→ **Set tasks**
A - Using the demo day article, decide whether each statement below agrees with it, answering yes or no and quoting the words that decide it: (i) The event drew more than 150 attendees. (ii) Startups gave ten-minute pitches. (iii) The business incubator that hosted the event is in downtown Ithaca.
B - According to the demo day article, on what date did the Southern Tier Hardware Accelerator hold its first Demo Day?

-- start of Supplied text --

Hardware demo day includes visit from Rep. Tom Reed
By Anne Ju
Brew beer better. Clean hotel rooms better. Monitor the health of your horse better. These were a few of the pitches at the Southern Tier Hardware Accelerator’s first Demo Day, Aug. 13.
Rev: Ithaca Startup Works, downtown Ithaca’s business incubator, hosted the event, which drew more than 150 attendees and featured five-minute pitches from startups working on physical product business concepts. The event also put their works-in-progress on display. The evening included a visit from U.S. Rep. Tom Reed, R-23rd, who congratulated the entrepreneurs and expressed his support of both the Hardware Accelerator and Rev.
“Having the resources in order to put these creative and innovative ideas into motion is critical,” Reed said. He also praised the environment of interaction and openness that Rev promotes, saying, “That expertise and entrepreneurial spirit in one room just makes perfect sense.”

-- end of Supplied text --
-- start of Provided material --

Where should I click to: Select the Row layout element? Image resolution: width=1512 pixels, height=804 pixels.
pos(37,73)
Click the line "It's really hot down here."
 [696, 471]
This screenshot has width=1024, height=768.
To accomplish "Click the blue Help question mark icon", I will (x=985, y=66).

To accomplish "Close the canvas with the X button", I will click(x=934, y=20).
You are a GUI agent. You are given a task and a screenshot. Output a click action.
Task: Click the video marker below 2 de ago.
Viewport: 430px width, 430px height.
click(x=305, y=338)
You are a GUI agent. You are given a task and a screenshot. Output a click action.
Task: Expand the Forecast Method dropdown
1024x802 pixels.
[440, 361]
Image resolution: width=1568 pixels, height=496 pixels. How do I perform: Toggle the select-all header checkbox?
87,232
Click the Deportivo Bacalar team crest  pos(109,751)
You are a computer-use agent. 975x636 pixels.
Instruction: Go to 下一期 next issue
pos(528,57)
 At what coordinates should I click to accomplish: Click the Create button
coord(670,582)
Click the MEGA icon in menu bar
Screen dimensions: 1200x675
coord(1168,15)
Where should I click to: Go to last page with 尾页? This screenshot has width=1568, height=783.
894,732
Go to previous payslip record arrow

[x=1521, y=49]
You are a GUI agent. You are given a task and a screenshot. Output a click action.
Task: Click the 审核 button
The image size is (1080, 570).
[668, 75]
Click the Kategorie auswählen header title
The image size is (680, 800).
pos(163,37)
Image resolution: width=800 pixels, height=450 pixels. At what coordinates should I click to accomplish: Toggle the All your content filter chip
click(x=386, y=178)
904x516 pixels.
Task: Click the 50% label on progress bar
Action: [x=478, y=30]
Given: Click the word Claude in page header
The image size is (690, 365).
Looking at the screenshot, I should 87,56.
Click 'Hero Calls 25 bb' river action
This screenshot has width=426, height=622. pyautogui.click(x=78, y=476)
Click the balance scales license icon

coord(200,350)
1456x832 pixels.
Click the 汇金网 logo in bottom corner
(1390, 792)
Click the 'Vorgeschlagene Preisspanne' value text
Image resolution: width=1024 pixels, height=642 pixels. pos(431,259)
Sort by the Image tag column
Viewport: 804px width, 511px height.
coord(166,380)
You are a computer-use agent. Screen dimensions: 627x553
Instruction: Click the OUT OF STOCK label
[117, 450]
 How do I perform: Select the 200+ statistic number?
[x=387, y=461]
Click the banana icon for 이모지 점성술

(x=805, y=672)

-- end of Provided material --

→ **Answers to the problems**
A -
(i) Yes: "drew more than 150 attendees"
(ii) No: "featured five-minute pitches"
(iii) Yes: "downtown Ithaca’s business incubator"

B - Aug. 13